_The exercise:_
Locate every line in the records below that contains the string "peak", and copy each such line.

+++ Data records +++

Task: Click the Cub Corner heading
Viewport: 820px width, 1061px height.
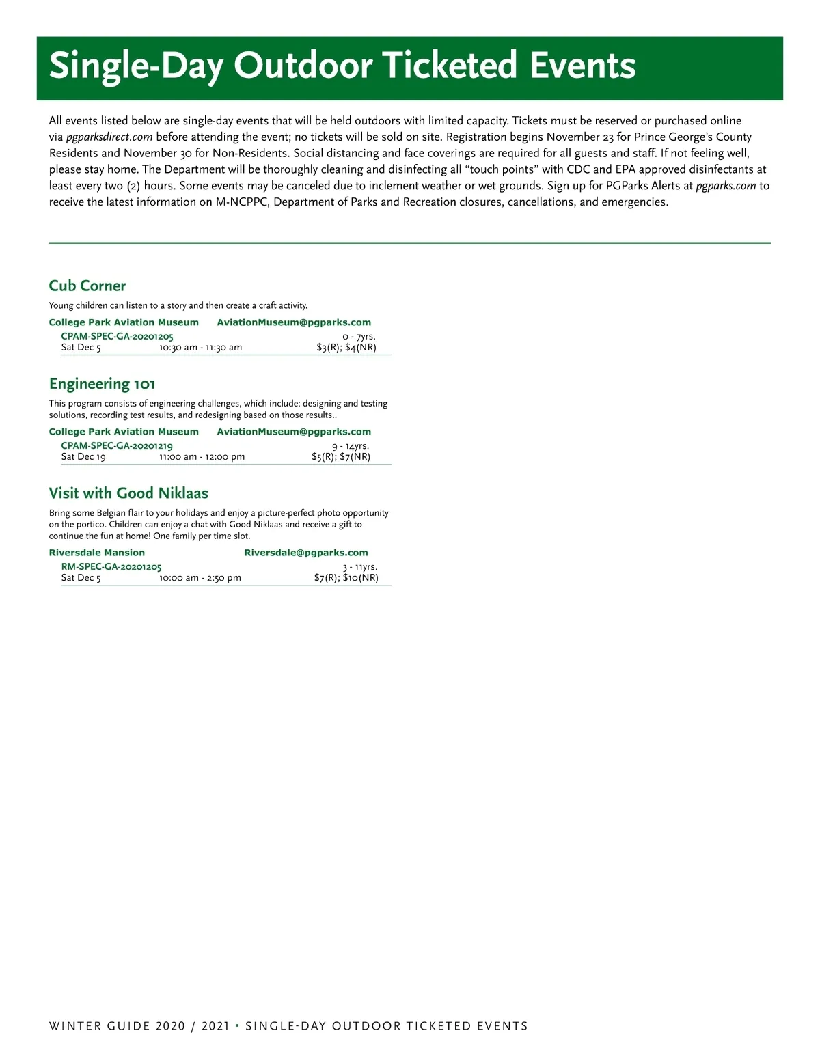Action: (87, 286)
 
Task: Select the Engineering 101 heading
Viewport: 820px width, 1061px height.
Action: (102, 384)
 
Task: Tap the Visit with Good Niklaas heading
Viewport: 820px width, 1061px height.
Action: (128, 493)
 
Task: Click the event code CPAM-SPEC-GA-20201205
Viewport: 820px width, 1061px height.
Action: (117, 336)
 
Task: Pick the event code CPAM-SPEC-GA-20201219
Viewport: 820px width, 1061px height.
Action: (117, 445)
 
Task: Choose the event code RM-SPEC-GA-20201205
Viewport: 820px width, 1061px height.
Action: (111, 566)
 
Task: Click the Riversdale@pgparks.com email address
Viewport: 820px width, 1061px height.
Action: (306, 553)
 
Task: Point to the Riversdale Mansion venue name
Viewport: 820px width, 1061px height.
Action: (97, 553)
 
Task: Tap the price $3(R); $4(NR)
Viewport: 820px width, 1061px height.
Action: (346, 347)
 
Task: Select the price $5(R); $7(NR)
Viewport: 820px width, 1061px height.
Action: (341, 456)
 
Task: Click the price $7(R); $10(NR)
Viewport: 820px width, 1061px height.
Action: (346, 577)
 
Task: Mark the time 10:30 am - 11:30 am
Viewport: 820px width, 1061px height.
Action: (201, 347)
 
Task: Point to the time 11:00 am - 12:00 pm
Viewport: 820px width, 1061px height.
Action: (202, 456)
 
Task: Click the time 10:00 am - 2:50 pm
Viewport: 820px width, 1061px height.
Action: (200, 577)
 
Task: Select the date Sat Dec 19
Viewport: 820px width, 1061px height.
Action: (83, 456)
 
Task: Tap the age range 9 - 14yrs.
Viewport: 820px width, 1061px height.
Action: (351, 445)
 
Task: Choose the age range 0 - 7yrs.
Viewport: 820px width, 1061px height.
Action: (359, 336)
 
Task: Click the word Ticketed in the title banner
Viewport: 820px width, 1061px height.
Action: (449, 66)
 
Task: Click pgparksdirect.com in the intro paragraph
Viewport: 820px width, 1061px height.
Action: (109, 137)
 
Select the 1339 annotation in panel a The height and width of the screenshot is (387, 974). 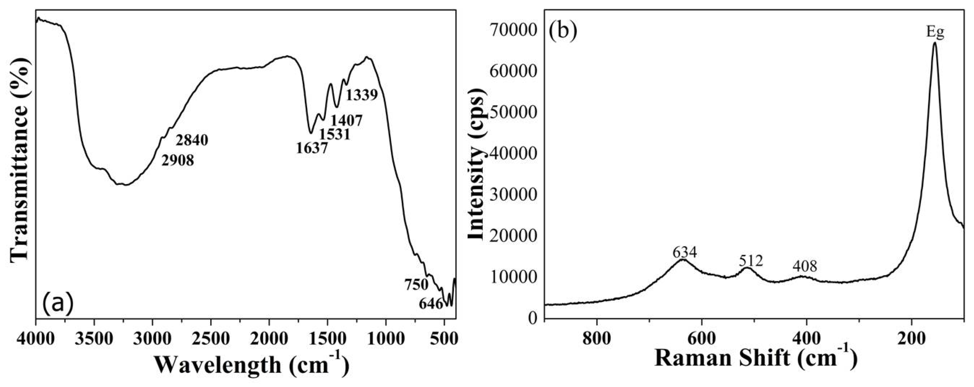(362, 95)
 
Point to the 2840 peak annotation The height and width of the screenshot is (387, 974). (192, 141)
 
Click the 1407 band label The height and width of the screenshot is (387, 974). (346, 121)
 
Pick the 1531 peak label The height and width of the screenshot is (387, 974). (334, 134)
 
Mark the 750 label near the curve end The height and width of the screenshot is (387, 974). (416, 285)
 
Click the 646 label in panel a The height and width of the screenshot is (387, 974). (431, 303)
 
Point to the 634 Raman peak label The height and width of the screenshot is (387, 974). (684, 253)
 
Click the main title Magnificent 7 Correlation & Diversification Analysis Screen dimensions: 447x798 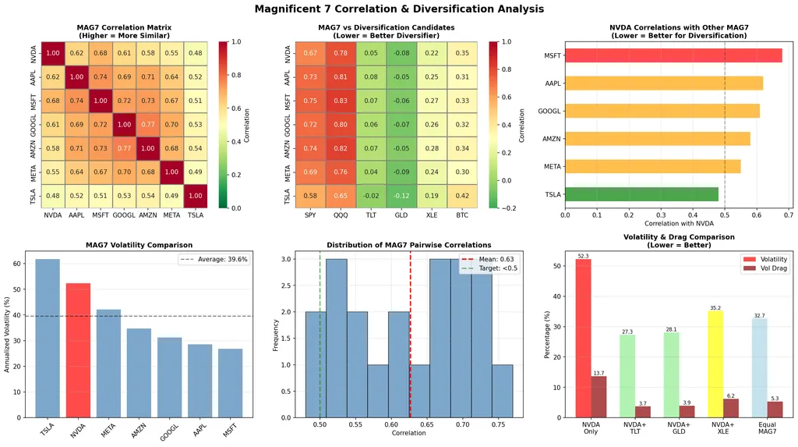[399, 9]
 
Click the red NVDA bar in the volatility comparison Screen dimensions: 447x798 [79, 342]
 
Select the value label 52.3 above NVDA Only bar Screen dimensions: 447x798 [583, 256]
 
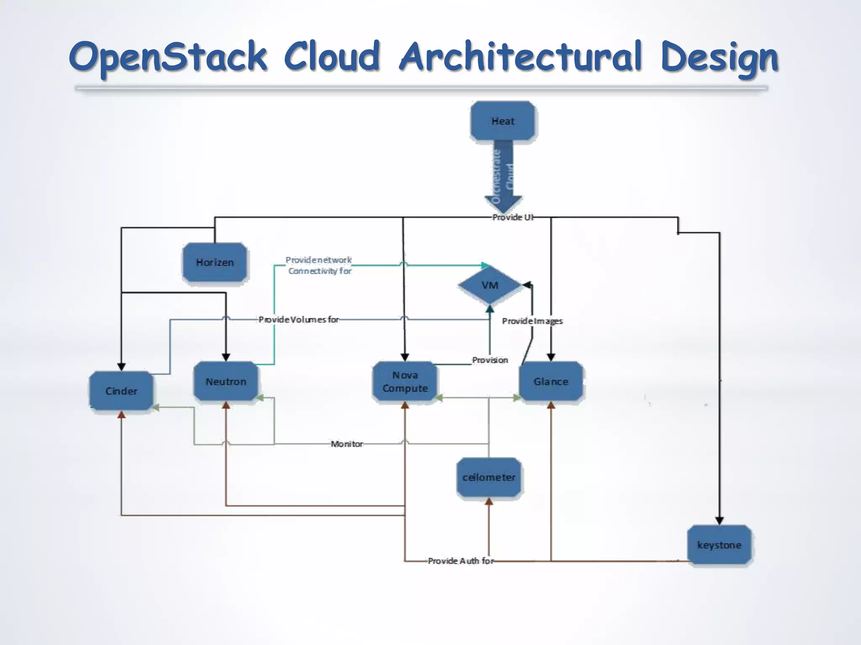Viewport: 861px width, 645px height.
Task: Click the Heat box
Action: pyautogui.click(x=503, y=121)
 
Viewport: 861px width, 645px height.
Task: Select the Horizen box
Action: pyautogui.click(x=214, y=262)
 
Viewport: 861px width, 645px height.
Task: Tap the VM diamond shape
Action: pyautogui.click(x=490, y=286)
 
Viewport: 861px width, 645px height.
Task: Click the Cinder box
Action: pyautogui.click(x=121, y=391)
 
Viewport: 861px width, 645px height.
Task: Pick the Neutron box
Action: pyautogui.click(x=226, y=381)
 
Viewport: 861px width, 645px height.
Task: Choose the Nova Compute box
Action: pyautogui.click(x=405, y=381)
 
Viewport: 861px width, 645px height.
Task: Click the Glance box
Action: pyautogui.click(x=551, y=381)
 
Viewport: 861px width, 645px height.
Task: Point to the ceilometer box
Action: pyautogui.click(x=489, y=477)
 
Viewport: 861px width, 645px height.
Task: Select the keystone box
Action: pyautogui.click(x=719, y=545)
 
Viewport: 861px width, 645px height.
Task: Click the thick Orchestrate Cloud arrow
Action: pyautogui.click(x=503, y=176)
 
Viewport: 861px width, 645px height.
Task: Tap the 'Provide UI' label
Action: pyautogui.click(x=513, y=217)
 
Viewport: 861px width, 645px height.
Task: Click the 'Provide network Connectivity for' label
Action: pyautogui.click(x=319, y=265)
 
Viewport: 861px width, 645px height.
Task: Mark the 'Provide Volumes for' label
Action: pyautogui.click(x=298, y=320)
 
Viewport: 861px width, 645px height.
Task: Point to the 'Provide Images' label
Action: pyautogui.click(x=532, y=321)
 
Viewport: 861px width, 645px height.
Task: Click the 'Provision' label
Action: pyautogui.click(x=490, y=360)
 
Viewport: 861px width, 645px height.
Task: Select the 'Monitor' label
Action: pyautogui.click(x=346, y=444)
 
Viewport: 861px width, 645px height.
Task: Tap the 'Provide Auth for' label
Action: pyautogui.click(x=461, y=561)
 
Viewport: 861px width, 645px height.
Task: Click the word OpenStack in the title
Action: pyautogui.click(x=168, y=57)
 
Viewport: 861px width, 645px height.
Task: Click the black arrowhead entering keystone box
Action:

+++

_Output:_
Point to the 2840 peak annotation The height and width of the screenshot is (387, 974). (192, 141)
Pick the 1531 peak label The height and width of the screenshot is (387, 974). (334, 134)
Point to the 634 Raman peak label The height and width of the screenshot is (387, 974). (684, 253)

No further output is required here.